# Going "old school" with my wife's bathroom...



## Mister Sonny (May 16, 2010)

Here's what I have been doing in my hours after work and on weekends for the last month or so. My wife's bathroom in our house is the one room she's always hated. I decided for her birthday (in late June) she would have a new bathroom. 

First the originals.


















This bathroom featured top of the line (for the 60's) ugly almond tile, and MULTIPLE layers of the ugliest wallpaper EVAR.










First things first we gut out the tile and plain gypsum board behind it (yeah, not even green board). ANd find our first problem....

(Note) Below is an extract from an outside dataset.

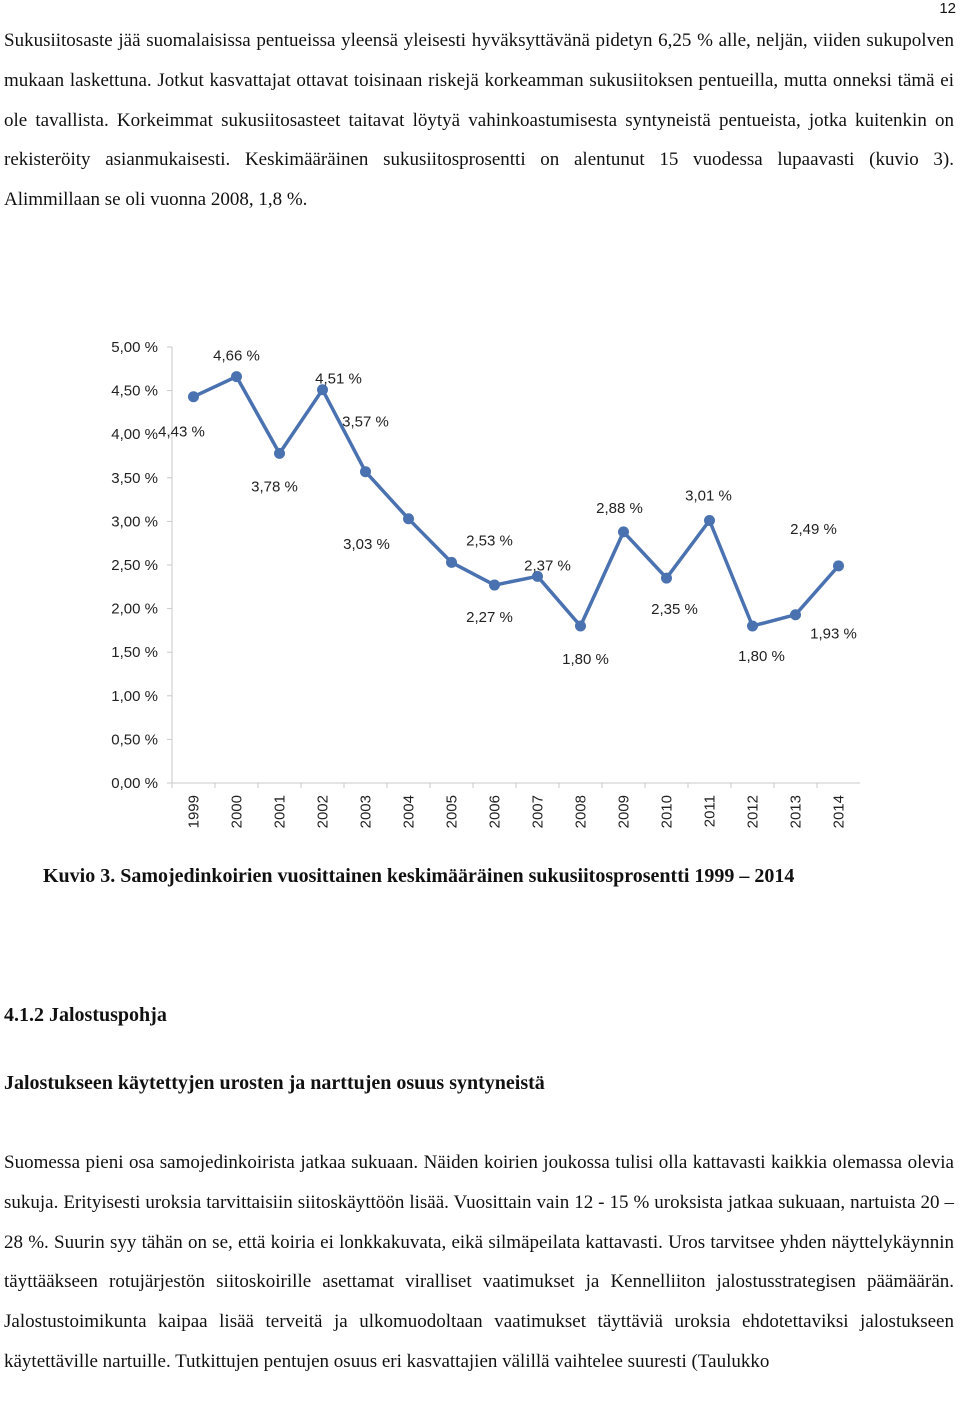 The width and height of the screenshot is (960, 1420). What do you see at coordinates (840, 812) in the screenshot?
I see `x-tick-label: 2014` at bounding box center [840, 812].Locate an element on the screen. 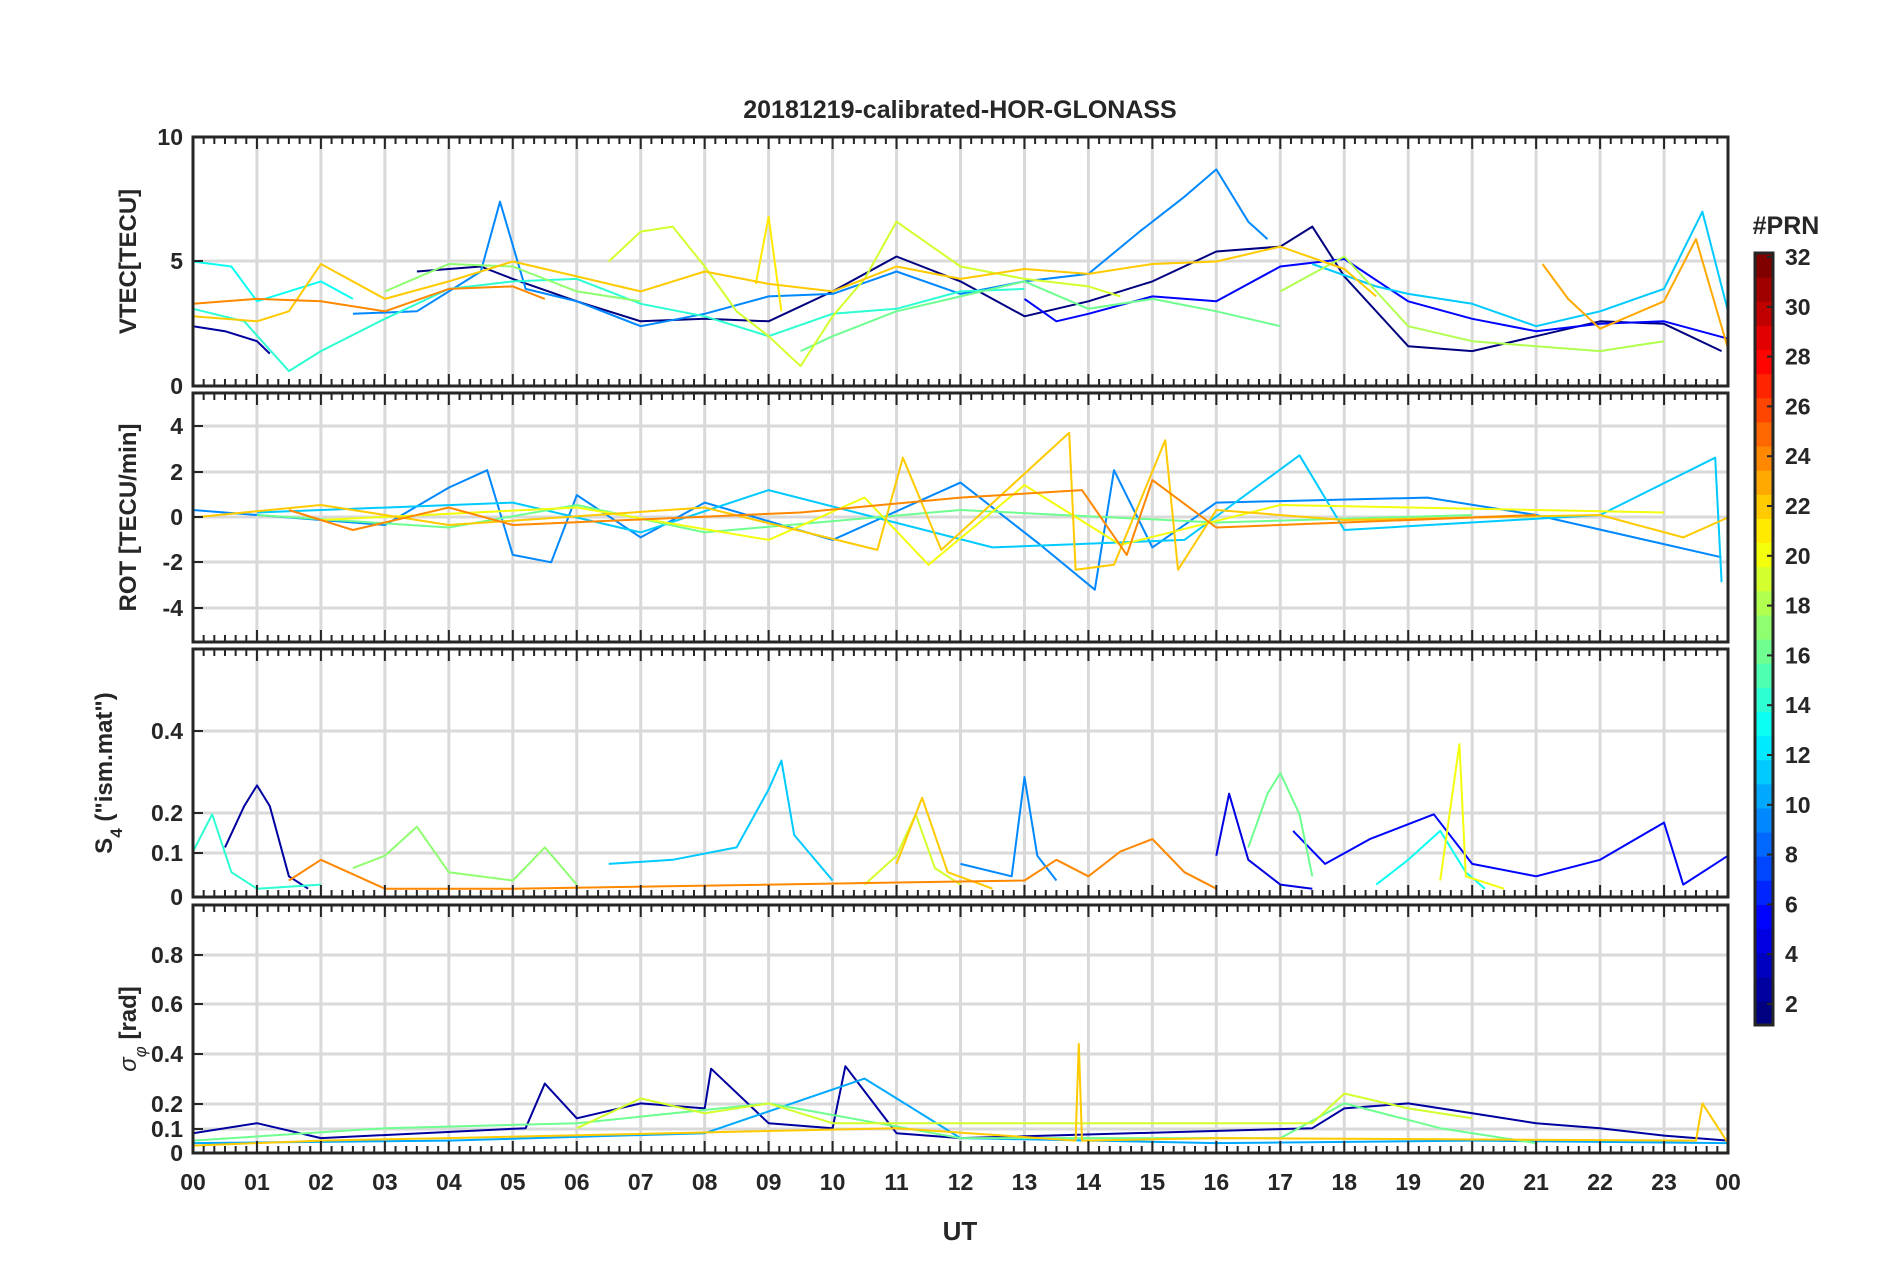 The width and height of the screenshot is (1902, 1272). x-tick-label: 01 is located at coordinates (257, 1182).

Over time the drain had sheared just above the P trap. I ended up using a PVC extender and marine/plumbing epoxy to fashion on a workable new pipe. But then we could drop in the tub. Replacing a vintage 1960's cast iron tub with a new modern plastic/resin/fiberglass model let is put in a new tub in the same space, but have 2 inches wider, and an inch longer on the inside of the tub. The new tub is officially made of half win, and half awesome.

The wife didn't have space for her various shampoos and concoctions she uses in the shower.. so I build some recessed shower niches into the wall while putting in the hardibacker.










You'll see how that turns out later....

We dropped in an inexpensive vinyl plank floor called "allure" flooring from home depot. Cheap, and mega fast to install. I am just hoping it holds up looking as good as it did put in. The type if "Lisbon cork" I think..










It limited my number of pics, so more pics in the reply to this....


----------



## Mister Sonny (May 16, 2010)

Now more of the "after" shots...

Next was the tiling. We went with a 10" x 8" tile and subway style (brick). She had originally wanted to do all glass mosaics, but that would have blown the budget through the roof. SO we got the glass mosaics, but less, and used them for accents. Also we used them in the niche.





























The same accent tiles worked great on the privacy wall and ledge behind the new sink : 









We got a shelf to go over the toilet, but didn't like it. So I lopped off the legs and used a french cleat to wall mount it instead, MUCH better space. 

















As a finishing touch once the mirror was in I added in a wall mounted blow dryer holder for her. 










Now I have to decide if I want to go back to playing World of Warcraft for a while or tackle our enclosed covered patio next...


----------



## cellophane (Sep 29, 2009)

Mister Sonny said:


> Now I have to decide if I want to go back to playing World of Warcraft for a while or tackle our enclosed covered patio next...


nice looking bathroom! go play WoW for a bit. you've earned it.


----------



## retro (Apr 1, 2008)

Looks pretty good Haus. More screenshots!!!


----------